NebuAd, the controversial company that had sought to target online ads based on user behavior, is dead, at last.The company's services were actually appealing to some cable companies who act as Internet service providers, such as Charter Communications and Bresnan Communications.

NebuAd, the controversial company that had sought to target online ads based on user behavior, is dead, at last.

The company's services were actually appealing to some cable companies who act as Internet service providers, such as Charter Communications and Bresnan Communications.

But the problem was NebuAd's use of deep packet inspection ... and, as Between The Lines noted last year, proceeding to access and disclose information about the ISP subscribers that was sensitive and personally identifying. But the more trenchant problem was this:

That the intentional interception of the information was done so without the consent of the subscriber.

FWIW, Google's basic business model is targeting online ads on user behavior. In its case, however, the behavior is all transparent and consensual. You type in "deep packet inspection" into its search box. And Radware buys a position atop the search results that leads you to a white paper on the subject.

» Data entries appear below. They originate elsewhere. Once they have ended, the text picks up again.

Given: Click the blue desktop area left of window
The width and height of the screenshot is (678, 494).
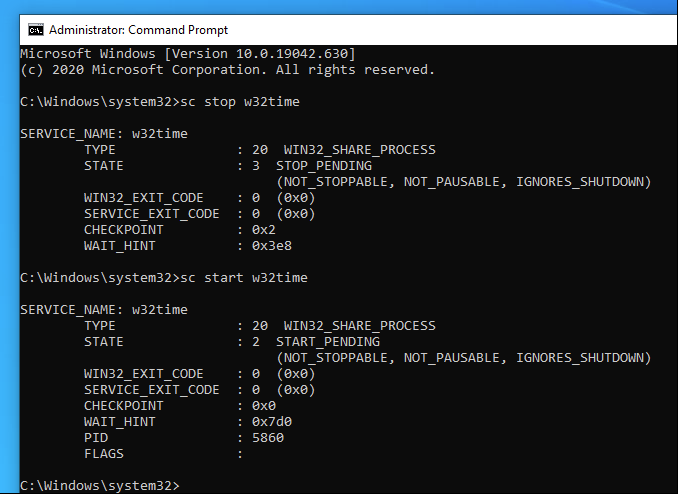Looking at the screenshot, I should pyautogui.click(x=10, y=260).
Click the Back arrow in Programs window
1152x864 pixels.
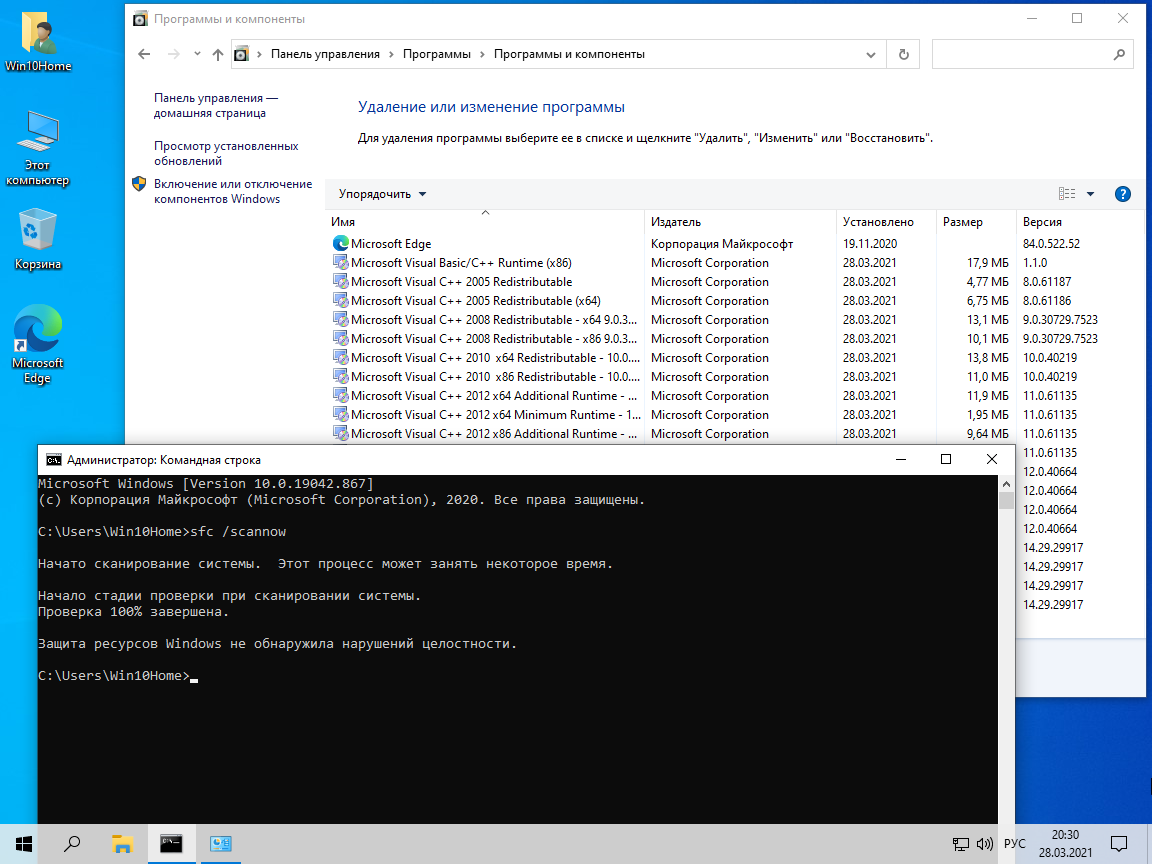[144, 55]
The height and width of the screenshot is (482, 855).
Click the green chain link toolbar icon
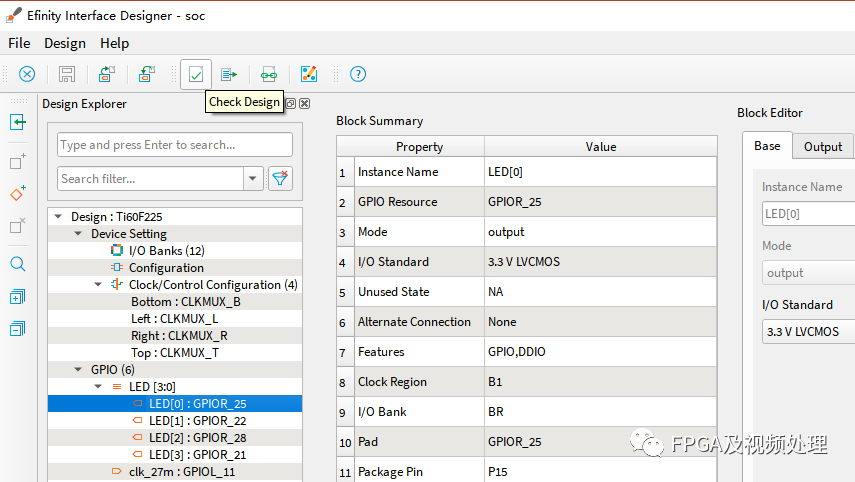268,74
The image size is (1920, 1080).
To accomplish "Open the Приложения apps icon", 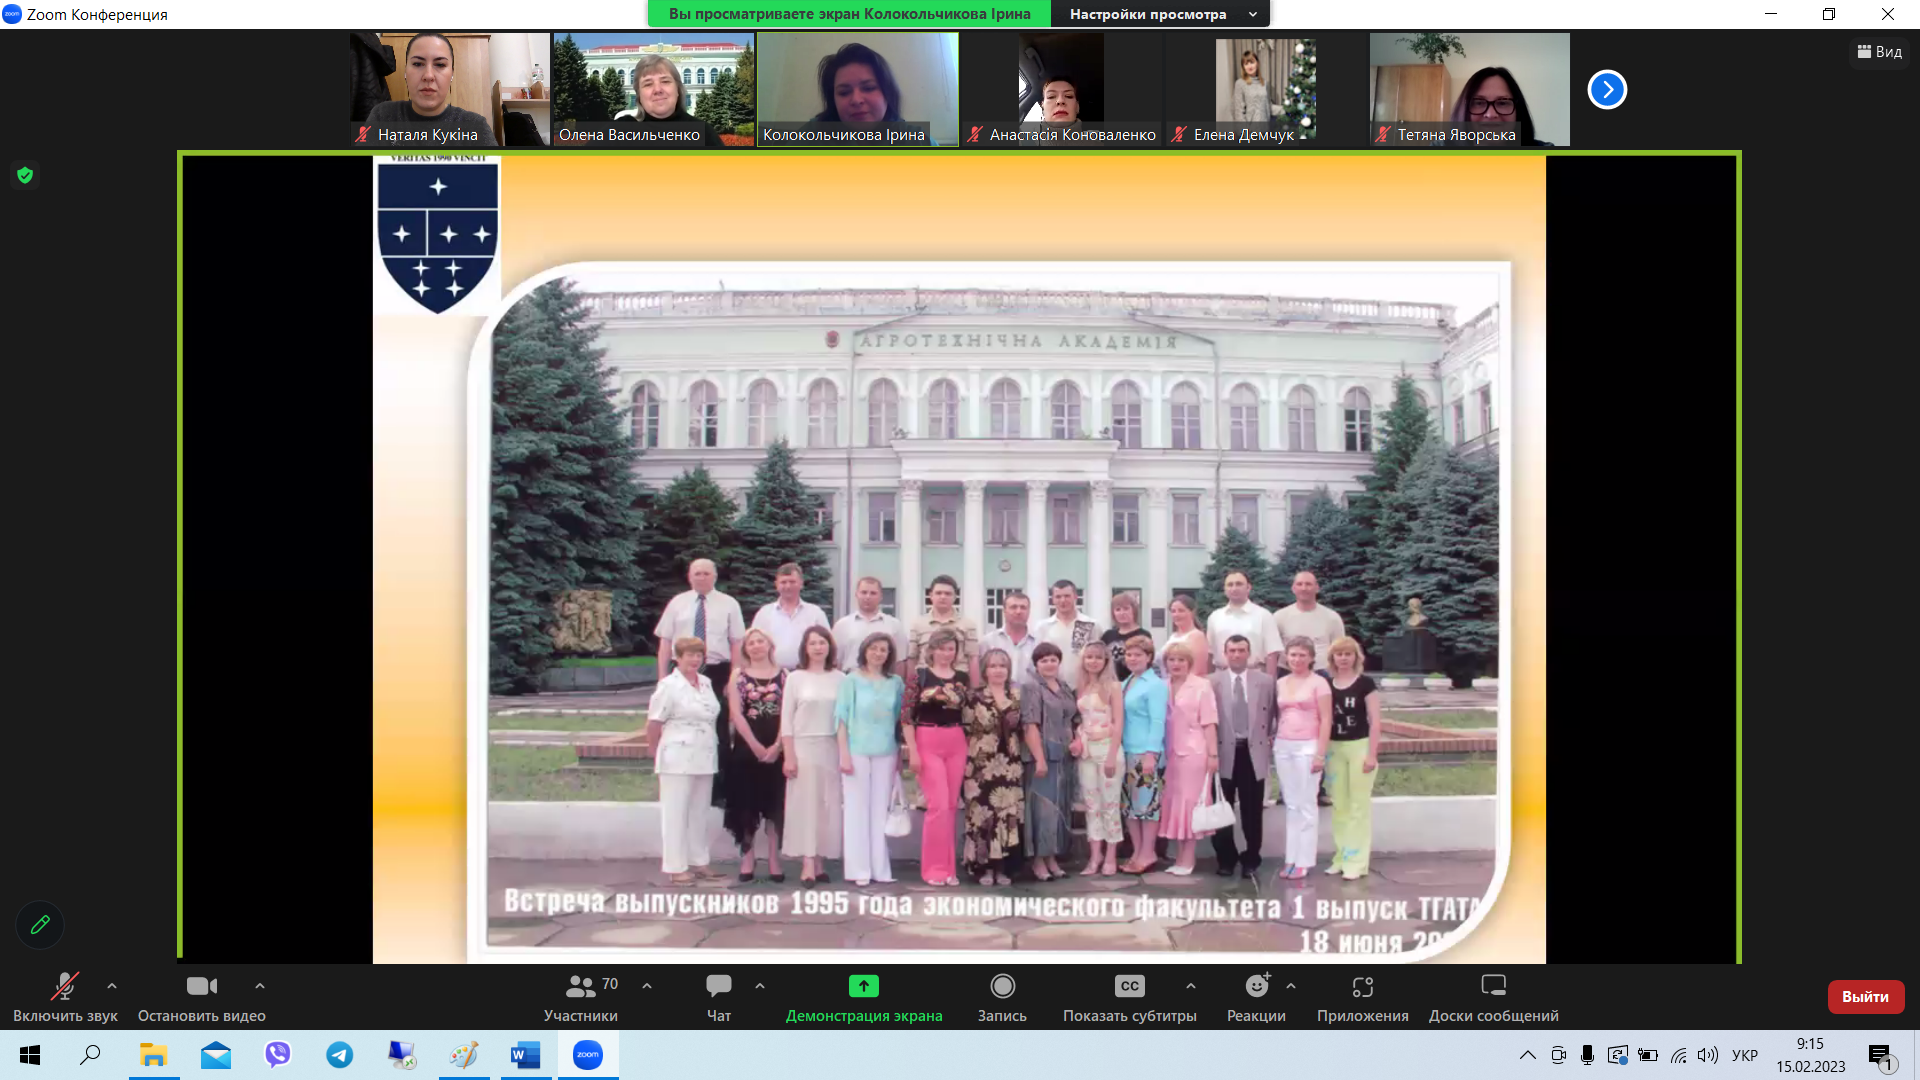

There are all sorts of apps that are going to target ads based on your behavior. And why wouldn't you want that? If you're interested in having someone track the sites you visit and the search terms you use, then present you with ads and offers based on the stuff you're interested in -- why not? As long as you know what's going on, as long as the service is open or you sign up for it, fine.

If your service saves consumers time and money, fine. Just ask for their consent. You might just get it.